→ **YOUR INSTRUCTIONS**
Pictures are to be left out; otherwise, copy exactly the lines from the line containing "Given: Click the City field label" through the end of the data.

→ **DATA FOR THE TASK**
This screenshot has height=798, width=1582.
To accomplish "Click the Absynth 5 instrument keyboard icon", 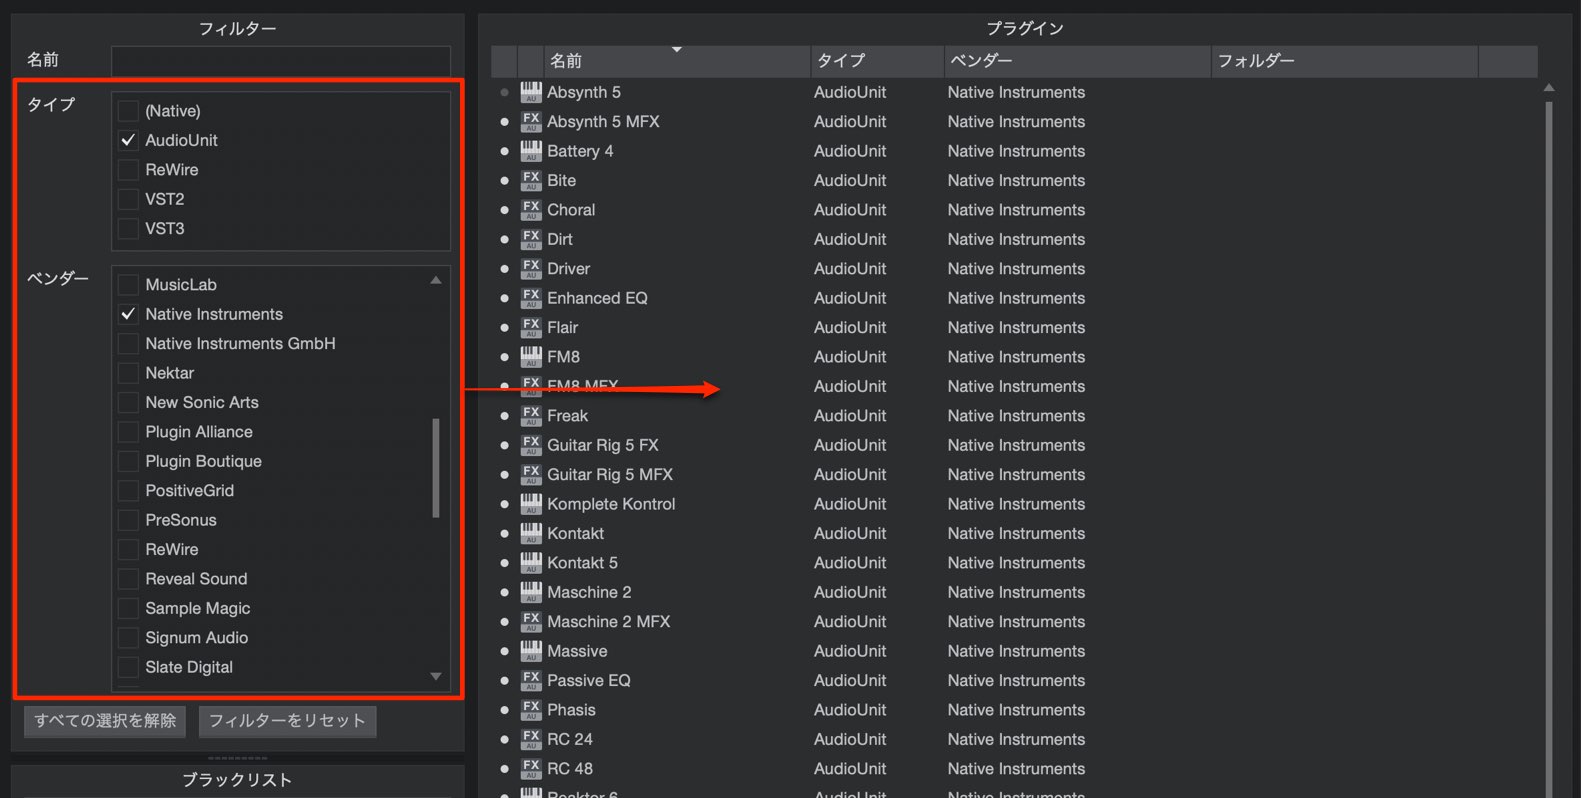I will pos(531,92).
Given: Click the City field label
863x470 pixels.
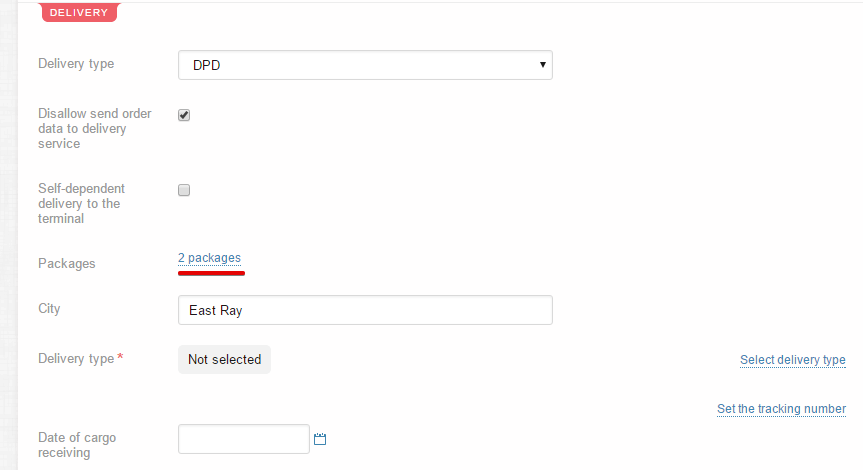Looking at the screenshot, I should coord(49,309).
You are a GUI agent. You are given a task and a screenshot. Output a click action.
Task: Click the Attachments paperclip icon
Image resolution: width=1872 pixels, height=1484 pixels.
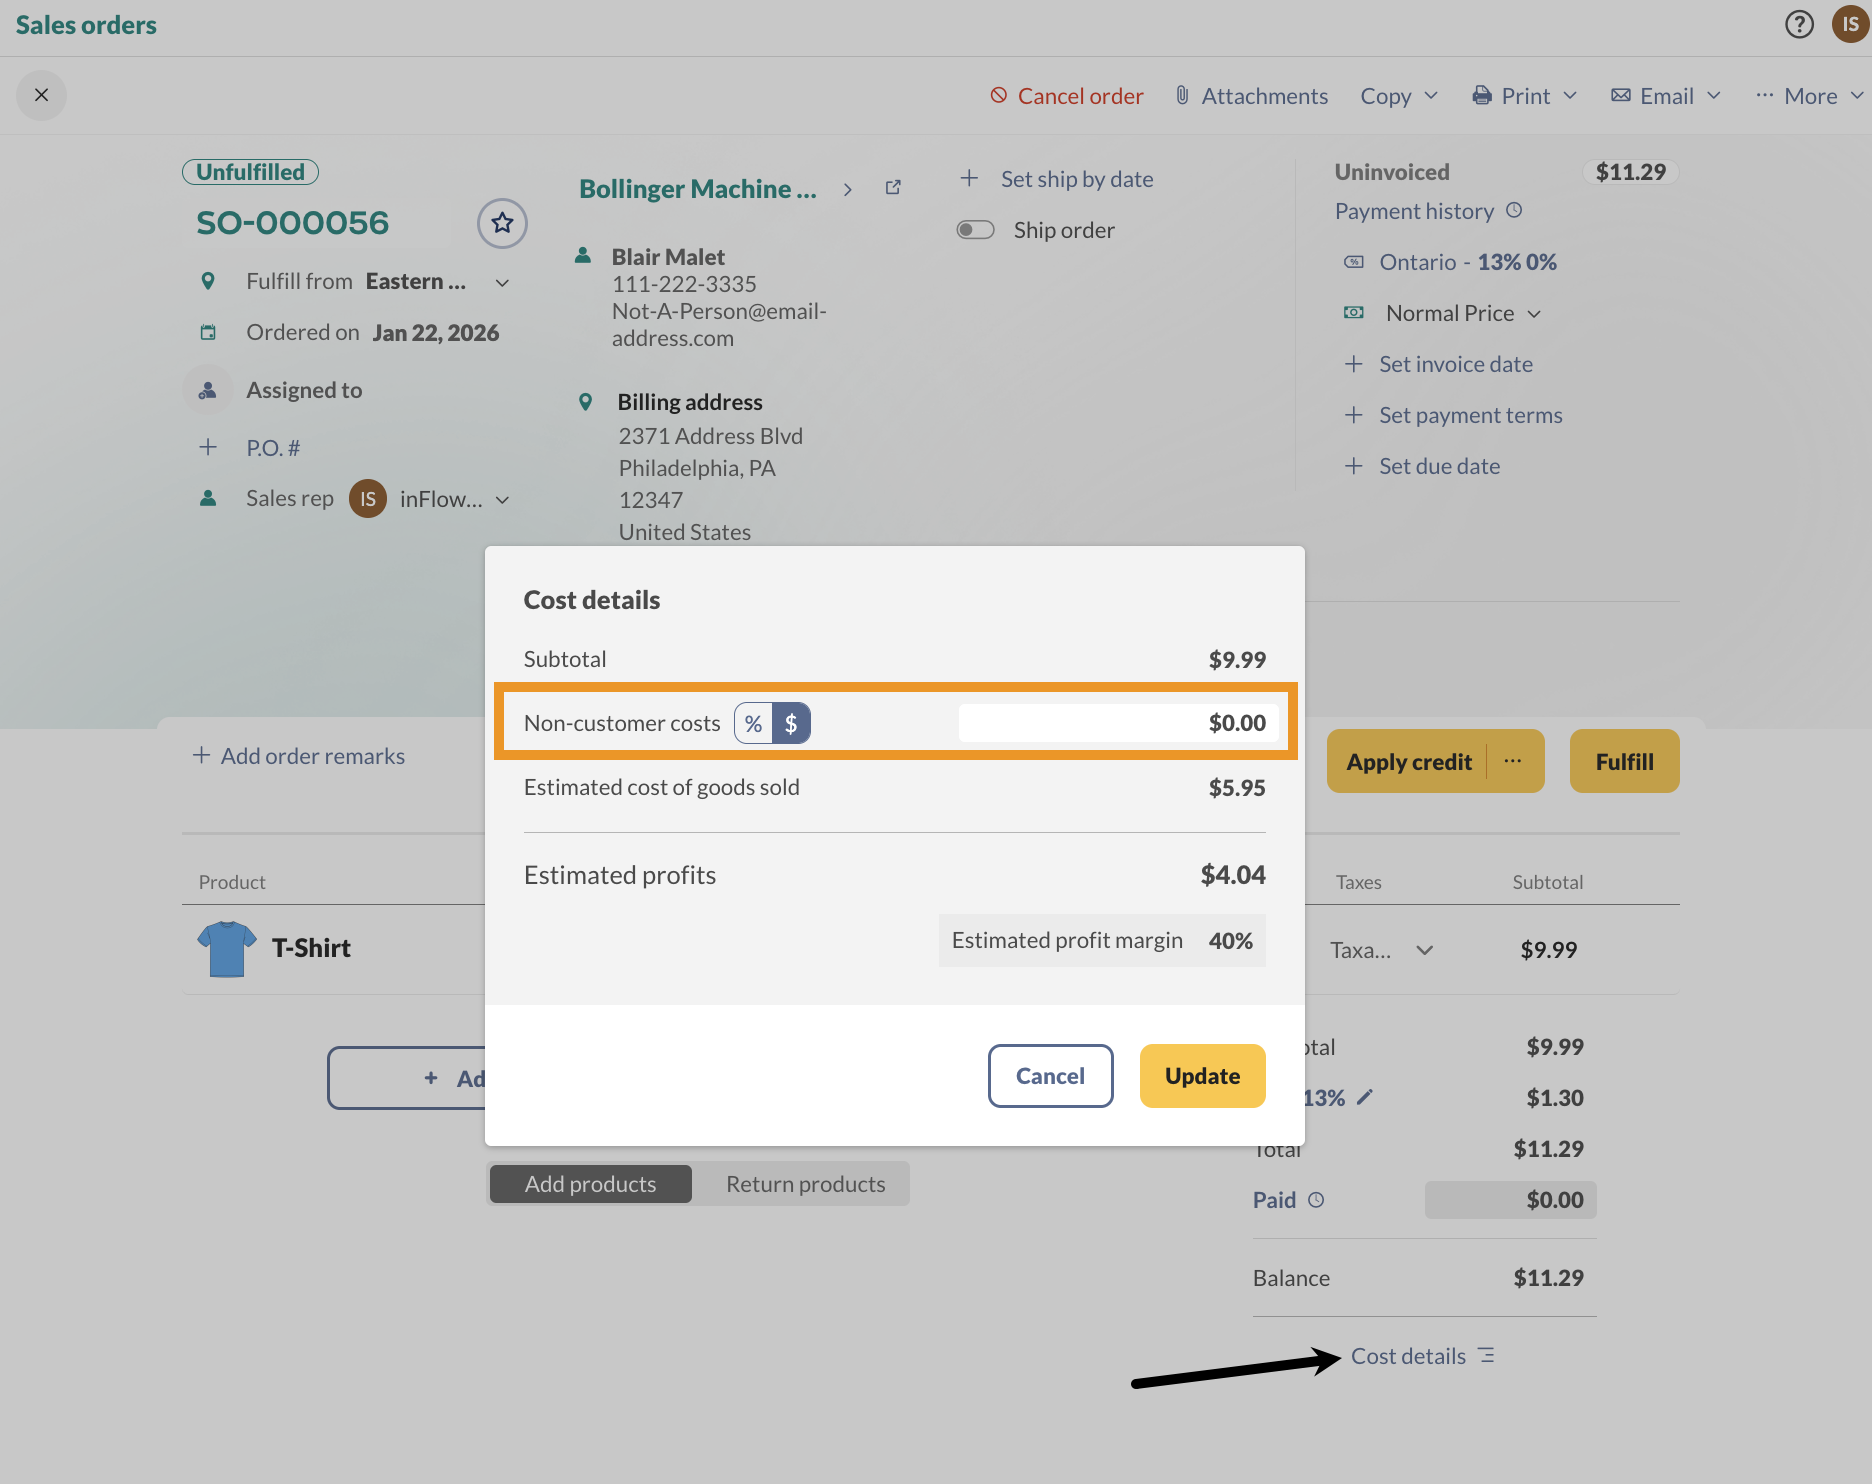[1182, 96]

→ **YOUR RESPONSE**
Given: Click the City field label
863x470 pixels.
Looking at the screenshot, I should coord(49,309).
You are a GUI agent. You are given a task and a screenshot. Output a click action.
Task: Click the Attachments paperclip icon
Image resolution: width=1872 pixels, height=1484 pixels.
[1182, 96]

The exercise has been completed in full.